Enclosure, Kirwan'S Inch, Co. Kilkenny
Co. Kilkenny |
Enclosures
At Kirwan's Inch in County Kilkenny, the ground itself keeps a secret that only becomes legible from the air.
An aerial photograph reveals a cropmark, the faint discolouration in vegetation or soil that betrays buried features beneath, tracing the curve of a large semi-circular enclosure roughly 100 metres east to west and 80 metres north to south. The northern boundary is not a ditch at all but the Dineen River, flowing east to west, pressed into service as a natural barrier. Whatever was enclosed here, it was substantial.
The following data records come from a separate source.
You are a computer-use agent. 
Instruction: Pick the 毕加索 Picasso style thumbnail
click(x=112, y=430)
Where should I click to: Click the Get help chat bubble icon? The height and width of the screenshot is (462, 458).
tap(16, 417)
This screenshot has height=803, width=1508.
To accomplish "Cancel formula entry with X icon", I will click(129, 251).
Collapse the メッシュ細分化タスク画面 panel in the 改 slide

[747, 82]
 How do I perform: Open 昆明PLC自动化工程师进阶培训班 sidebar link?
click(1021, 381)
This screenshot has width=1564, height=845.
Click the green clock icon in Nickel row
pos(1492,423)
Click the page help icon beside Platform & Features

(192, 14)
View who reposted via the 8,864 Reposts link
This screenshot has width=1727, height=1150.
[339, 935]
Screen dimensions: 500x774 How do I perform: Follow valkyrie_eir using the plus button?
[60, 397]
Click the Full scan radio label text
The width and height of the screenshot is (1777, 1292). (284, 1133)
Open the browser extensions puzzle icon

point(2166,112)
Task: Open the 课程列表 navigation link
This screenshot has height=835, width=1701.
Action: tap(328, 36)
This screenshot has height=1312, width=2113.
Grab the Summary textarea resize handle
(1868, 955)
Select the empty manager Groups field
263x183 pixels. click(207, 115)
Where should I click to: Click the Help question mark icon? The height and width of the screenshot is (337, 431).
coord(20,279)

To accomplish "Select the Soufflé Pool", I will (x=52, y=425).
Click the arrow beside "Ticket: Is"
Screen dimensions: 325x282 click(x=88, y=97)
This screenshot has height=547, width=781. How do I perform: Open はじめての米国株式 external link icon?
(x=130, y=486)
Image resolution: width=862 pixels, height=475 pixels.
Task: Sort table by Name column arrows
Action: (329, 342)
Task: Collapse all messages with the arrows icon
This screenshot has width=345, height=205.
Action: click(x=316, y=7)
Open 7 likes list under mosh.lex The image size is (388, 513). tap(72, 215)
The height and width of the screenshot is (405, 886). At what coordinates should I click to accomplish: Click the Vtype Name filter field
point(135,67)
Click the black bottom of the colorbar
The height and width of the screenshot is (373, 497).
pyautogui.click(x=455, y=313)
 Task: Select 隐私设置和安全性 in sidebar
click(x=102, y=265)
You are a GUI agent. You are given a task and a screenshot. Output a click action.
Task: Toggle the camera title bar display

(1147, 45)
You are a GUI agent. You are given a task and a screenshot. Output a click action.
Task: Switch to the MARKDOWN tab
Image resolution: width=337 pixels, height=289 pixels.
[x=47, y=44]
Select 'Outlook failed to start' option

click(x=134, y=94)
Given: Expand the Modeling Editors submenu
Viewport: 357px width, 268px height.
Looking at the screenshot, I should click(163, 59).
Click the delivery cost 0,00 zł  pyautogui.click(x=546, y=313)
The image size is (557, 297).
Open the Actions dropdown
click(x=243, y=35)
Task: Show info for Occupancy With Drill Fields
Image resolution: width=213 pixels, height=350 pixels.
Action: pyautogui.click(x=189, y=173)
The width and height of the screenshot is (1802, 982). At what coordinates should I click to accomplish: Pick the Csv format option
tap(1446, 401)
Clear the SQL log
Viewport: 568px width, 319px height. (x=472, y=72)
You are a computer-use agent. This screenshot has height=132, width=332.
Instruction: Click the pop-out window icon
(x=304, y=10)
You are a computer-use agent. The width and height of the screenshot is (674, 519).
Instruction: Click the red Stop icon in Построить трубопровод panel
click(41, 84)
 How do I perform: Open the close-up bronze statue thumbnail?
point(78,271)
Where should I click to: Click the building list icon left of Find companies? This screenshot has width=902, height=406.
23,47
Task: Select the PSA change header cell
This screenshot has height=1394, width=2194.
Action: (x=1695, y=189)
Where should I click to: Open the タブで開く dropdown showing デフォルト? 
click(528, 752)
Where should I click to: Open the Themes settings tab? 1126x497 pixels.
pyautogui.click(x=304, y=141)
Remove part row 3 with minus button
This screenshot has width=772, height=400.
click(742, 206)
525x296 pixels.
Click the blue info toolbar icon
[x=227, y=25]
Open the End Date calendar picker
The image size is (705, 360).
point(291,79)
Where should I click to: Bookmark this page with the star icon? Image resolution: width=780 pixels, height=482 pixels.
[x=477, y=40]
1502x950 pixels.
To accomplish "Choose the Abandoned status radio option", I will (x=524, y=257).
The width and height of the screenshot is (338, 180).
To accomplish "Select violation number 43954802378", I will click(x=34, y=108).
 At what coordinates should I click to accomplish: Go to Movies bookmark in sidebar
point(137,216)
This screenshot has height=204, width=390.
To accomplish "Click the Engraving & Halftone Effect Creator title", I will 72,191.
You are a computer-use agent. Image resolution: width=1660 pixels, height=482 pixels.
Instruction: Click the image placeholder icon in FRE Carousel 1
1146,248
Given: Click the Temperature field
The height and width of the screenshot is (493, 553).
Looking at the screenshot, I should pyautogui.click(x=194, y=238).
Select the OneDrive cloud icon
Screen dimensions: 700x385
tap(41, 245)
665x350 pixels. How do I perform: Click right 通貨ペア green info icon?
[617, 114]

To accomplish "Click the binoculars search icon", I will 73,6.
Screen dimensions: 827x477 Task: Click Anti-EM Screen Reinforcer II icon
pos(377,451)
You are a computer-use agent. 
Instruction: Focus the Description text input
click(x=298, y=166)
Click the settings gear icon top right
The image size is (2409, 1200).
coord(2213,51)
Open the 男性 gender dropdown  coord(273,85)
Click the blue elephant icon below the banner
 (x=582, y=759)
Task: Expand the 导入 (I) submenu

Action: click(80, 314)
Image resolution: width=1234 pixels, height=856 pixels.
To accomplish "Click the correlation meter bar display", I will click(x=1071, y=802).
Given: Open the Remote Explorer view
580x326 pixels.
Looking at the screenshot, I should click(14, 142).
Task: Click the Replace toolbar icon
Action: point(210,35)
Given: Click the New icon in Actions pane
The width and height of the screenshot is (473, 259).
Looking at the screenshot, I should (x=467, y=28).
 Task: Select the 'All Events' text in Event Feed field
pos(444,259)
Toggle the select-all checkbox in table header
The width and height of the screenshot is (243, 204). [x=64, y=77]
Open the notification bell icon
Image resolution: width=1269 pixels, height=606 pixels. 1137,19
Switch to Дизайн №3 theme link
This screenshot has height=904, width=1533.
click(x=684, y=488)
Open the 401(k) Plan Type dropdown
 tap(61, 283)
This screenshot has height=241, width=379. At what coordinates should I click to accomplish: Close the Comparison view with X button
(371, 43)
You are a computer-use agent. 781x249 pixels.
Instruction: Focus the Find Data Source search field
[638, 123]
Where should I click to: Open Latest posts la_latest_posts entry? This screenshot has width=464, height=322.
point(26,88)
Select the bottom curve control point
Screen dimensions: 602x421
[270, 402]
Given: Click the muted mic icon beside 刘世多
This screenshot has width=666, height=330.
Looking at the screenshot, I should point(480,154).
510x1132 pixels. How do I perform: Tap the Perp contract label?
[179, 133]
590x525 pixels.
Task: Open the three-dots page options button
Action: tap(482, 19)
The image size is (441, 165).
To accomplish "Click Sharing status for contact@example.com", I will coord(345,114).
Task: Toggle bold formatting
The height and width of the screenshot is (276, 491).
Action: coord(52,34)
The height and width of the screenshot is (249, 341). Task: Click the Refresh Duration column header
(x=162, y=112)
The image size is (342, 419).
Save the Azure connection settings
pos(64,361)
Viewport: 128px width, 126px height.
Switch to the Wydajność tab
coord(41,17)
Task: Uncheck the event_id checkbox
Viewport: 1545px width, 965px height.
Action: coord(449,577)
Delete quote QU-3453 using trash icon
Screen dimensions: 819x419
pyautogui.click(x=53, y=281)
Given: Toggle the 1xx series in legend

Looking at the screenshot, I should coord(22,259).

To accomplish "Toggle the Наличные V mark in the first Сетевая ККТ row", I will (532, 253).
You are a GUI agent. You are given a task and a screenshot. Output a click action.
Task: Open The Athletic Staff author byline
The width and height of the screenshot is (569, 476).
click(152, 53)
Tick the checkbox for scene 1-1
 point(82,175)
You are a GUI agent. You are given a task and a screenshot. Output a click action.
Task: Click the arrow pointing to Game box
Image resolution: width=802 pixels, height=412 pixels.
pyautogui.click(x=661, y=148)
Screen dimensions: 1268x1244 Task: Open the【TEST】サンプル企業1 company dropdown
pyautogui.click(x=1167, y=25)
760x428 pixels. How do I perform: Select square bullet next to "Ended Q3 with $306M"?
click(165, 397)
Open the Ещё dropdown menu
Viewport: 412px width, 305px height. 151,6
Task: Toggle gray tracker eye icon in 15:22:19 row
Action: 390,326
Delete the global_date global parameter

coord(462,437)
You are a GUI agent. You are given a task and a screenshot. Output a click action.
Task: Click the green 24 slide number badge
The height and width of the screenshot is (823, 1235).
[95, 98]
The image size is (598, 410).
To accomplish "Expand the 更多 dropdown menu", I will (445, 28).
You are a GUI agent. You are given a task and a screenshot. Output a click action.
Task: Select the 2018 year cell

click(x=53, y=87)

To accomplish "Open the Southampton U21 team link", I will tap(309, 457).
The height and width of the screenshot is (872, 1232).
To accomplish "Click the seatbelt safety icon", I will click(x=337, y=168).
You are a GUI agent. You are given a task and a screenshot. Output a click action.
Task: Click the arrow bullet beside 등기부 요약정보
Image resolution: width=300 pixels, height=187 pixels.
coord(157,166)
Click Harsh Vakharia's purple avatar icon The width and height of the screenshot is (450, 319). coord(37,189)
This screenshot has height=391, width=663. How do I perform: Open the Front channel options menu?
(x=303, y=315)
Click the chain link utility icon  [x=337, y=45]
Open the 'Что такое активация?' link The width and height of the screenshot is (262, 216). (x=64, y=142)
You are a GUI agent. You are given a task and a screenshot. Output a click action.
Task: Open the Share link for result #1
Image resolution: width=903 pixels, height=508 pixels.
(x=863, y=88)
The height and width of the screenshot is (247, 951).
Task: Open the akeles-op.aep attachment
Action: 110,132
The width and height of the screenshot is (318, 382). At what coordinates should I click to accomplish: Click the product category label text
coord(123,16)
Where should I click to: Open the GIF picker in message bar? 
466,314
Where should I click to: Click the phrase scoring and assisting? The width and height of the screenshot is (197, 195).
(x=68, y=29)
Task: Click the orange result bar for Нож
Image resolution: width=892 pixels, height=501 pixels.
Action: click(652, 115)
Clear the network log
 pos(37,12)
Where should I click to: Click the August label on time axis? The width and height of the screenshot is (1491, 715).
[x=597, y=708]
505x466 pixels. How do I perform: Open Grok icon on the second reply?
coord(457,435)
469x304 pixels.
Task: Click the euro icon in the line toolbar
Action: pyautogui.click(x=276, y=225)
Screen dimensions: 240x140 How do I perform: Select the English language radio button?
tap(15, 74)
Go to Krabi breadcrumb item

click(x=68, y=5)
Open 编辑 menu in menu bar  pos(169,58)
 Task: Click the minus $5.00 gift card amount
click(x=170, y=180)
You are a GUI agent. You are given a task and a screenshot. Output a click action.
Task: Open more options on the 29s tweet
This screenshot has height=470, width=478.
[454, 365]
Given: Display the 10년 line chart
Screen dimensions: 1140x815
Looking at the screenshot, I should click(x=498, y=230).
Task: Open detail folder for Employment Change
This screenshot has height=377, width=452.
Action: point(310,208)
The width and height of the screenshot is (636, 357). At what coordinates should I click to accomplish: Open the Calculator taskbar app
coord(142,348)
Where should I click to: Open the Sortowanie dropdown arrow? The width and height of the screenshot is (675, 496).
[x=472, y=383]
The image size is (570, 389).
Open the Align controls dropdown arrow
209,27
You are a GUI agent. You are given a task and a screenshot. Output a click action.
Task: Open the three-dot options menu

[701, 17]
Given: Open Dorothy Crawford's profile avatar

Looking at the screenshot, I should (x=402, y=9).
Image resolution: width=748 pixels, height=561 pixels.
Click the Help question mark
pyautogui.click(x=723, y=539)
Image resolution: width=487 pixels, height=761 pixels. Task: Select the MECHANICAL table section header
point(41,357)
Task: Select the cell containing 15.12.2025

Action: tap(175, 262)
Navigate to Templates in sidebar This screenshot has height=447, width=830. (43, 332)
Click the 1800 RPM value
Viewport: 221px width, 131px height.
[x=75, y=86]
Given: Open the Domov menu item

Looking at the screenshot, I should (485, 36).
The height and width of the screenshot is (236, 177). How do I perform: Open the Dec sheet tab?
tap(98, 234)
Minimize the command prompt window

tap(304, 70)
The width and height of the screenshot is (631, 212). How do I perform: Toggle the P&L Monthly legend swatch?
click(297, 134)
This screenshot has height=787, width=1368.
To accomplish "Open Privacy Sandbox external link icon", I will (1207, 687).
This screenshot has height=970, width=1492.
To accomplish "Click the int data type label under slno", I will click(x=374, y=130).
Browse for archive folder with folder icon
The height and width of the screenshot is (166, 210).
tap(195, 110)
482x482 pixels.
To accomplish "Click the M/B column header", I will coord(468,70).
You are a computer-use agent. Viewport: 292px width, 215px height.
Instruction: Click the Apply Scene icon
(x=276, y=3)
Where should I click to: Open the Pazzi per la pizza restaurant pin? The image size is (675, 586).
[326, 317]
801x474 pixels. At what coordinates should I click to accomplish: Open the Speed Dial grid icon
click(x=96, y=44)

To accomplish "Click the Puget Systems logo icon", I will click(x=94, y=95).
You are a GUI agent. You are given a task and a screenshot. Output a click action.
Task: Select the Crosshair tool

A fosse, meaning a ditch dug to define and defend a boundary, marks the curvilinear edge of the enclosure. A second enclosure, also defined by a broad fosse and with an entrance oriented to the south-east, cuts across the first. The relationship between the two is unresolved; it is genuinely unclear which came first and which was adapted to accommodate the other. Where the two enclosures intersect, a stable yard was later built, a practical reuse of the space that also obscures the very junction that would help answer the question of sequence. The site carries the kind of ambiguity that makes it more interesting rather than less, two overlapping phases of activity, possibly from different periods, neither fully legible without excavation.